Tantric teachings were originally a path to spiritual enlightenment. The Western version has been secularized to help couples bond.
“When people come to me, they’re looking for a deeper experience with their partner,” says Cheryll, of the Integrative Transformation Center in New York City. Through tantra, “you connect in body, mind, and spirit.”
The practice is intended to make sex more cerebral and spiritual. Through synchronized breathing and the visualization of energy being passed back and forth, couples can theoretically have intercourse for hours, with both partners experiencing repeated climaxes, even though the man never ejaculates.

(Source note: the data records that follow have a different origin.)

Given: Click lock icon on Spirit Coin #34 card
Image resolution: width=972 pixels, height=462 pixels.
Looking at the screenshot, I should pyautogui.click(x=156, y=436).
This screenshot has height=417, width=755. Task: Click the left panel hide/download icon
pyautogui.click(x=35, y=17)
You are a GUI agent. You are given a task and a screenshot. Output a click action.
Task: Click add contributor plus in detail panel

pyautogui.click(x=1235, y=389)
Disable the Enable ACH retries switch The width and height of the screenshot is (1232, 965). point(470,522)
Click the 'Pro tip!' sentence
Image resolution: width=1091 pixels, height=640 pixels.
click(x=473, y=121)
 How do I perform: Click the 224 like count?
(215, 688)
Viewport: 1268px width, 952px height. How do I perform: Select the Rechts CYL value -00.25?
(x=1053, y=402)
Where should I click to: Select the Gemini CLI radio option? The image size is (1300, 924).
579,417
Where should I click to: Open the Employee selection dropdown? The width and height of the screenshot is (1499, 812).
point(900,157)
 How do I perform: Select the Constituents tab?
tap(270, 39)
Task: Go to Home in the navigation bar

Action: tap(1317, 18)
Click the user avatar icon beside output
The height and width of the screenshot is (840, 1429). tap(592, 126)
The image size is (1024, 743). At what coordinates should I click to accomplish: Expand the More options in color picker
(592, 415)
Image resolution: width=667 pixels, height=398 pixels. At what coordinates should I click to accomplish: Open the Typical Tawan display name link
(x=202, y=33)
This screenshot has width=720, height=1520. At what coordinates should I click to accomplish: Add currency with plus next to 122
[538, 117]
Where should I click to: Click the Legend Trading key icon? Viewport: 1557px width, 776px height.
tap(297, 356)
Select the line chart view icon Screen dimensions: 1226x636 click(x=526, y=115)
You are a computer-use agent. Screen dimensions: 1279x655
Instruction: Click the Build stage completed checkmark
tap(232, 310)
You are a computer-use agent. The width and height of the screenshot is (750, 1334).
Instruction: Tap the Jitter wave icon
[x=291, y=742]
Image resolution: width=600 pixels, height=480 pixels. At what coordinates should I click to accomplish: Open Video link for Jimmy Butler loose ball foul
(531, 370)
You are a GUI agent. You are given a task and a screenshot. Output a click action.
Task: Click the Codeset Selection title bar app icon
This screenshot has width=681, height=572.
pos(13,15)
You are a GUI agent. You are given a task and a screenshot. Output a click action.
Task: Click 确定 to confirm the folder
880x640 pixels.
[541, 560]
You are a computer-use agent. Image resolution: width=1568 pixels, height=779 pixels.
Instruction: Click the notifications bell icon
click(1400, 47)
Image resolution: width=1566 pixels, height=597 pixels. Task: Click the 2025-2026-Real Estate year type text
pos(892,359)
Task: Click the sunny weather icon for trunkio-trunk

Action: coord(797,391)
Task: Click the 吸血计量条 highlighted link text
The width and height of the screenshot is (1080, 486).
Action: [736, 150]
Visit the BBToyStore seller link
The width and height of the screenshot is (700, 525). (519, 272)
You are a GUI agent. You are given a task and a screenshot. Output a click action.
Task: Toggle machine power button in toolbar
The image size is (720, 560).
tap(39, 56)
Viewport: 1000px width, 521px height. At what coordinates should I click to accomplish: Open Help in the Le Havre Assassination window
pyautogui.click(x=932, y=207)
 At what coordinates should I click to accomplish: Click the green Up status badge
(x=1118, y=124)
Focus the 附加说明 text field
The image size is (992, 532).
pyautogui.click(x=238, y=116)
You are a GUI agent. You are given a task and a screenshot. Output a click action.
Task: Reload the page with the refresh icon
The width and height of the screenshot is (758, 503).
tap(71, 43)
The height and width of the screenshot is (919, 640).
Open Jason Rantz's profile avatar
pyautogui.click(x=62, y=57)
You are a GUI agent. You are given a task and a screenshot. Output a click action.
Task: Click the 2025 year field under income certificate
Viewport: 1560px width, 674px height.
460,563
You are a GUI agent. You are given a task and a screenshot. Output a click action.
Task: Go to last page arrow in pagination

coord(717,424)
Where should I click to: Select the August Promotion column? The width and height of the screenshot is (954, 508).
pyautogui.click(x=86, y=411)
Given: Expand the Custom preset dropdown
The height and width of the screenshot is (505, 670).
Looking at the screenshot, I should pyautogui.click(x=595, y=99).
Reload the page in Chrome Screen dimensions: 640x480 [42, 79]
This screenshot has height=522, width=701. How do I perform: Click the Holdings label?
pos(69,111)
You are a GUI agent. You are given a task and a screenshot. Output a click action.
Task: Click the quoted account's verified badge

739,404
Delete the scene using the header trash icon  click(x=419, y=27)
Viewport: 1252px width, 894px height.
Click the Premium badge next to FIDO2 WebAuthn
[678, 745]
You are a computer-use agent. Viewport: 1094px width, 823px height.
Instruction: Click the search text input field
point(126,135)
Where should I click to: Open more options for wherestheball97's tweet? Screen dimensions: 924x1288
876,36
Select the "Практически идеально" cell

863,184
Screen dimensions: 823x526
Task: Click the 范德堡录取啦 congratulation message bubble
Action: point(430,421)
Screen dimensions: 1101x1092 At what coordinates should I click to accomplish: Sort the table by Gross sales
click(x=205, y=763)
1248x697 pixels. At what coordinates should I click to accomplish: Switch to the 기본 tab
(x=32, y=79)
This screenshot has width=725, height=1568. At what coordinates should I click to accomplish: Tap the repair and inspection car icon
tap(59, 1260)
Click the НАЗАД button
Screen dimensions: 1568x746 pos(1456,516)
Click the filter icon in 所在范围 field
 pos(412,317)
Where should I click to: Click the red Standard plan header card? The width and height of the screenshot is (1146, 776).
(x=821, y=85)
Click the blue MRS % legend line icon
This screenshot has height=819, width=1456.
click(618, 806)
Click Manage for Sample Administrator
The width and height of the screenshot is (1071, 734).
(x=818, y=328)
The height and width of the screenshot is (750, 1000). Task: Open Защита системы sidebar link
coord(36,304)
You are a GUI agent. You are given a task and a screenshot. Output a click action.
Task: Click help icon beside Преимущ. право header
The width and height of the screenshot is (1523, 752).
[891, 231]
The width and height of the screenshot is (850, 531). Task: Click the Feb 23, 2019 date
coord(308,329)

If successful, both partners will feel completely attuned to one another.
At a tantric workshop she held in her home, Cheryll asked a group of couples to straddle each other, synchronize their breathing, and stare into each other’s eyes. Pelvic thrusting and chakra-talk ensued. But first, each person was instructed to place a hand on his partner’s heart and complete the sentence: “I feel most loved and cherished by you when…”
If that sounds like couples therapy — well, that’s because it could be.
A growing number of Western sexologists are starting to employ methods that echo tantric principles. While your shrink might ask you to “respect each other,” your tantric guru would ask you to “acknowledge the divine in each other.”
“When things go south for a couple, one of the first problems is often sexual,” says Richard Jordan, a clinical psychologist based in San Diego, California. “I find that a body-centered approach is much more effective than talk therapy in yielding change.” Jordan, who says his study of tantra has improved his therapy practice, often incorporates its techniques into his clients’ treatments—be it G-spot (“sacred spot”), massage or breath work.
Tantra, he explains, can help men overcome erectile dysfunction, which boosts their self-esteem and benefits their relationships.”We have a lot of mental and sexual energy, but the two don’t always connect,” he says. “When they do, sex has the potential to be the most intimate experience a couple shares.”